* **Testo fornito**:
# # # # # # #

Nel giorno del suo arrivo all’aeroporto di Fiumicino, sembra sia atterrata una star del cinema per quanta gente si presenta tra giornalisti e semplici curiosi: è il caos più totale.
Diventa subito idolo dei tifosi biancocelesti, segna pure un bellissimo gol nel derby capitolino di testa, ma nulla più: il suo mandato alla Lazio sarà segnato più da momenti bui che da momenti positivi.
Non riesce a fare a meno di bere, di condurre una vita sregolata e sempre al limite. Oltre a ciò, si fa pure male gravemente in uno scontro di gioco con il giovane Alessandro Nesta: infortunio che lo tiene fuori dal campo per un anno esatto.
Torna in campo nella primavera del 1995 e fa in tempo a giocare il suo ultimo derby capitolino, prima di lasciare Roma per sbarcare nel campionato scozzese, ai Glasgow di Rangers.
Nella terra delle cornamuse, in un torneo comunque meno competitivo della Serie A italiana, torna a giocare con continuità e ad essere decisivo, regalando gli ultimi sprazzi di classe della sua travagliata carriera.

# # # # # # #

* **Materiale estratto**:
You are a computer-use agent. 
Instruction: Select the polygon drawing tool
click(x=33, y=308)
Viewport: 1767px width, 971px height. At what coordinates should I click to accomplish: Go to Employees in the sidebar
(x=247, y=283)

# # # # # # #

* **Istruzioni**:
• 1. Secondo il testo sul calciatore della Lazio, perché il giocatore rimase lontano dal campo per un anno? Rispondi in una-tre frasi.
• 2. Cita fedelmente il passo del testo sul calciatore della Lazio che comincia con le parole "Non riesce a" e si ferma dopo le parole "un anno esatto.".
Le voci non hanno alcun legame con il testo.

* **Risultati dell'esercizio**:
• 1. Si fece male gravemente in uno scontro di gioco con il giovane Alessandro Nesta. Quell'infortunio lo tenne fuori dal campo per un anno esatto.

• 2.
Non riesce a fare a meno di bere, di condurre una vita sregolata e sempre al limite. Oltre a ciò, si fa pure male gravemente in uno scontro di gioco con il giovane Alessandro Nesta: infortunio che lo tiene fuori dal campo per un anno esatto.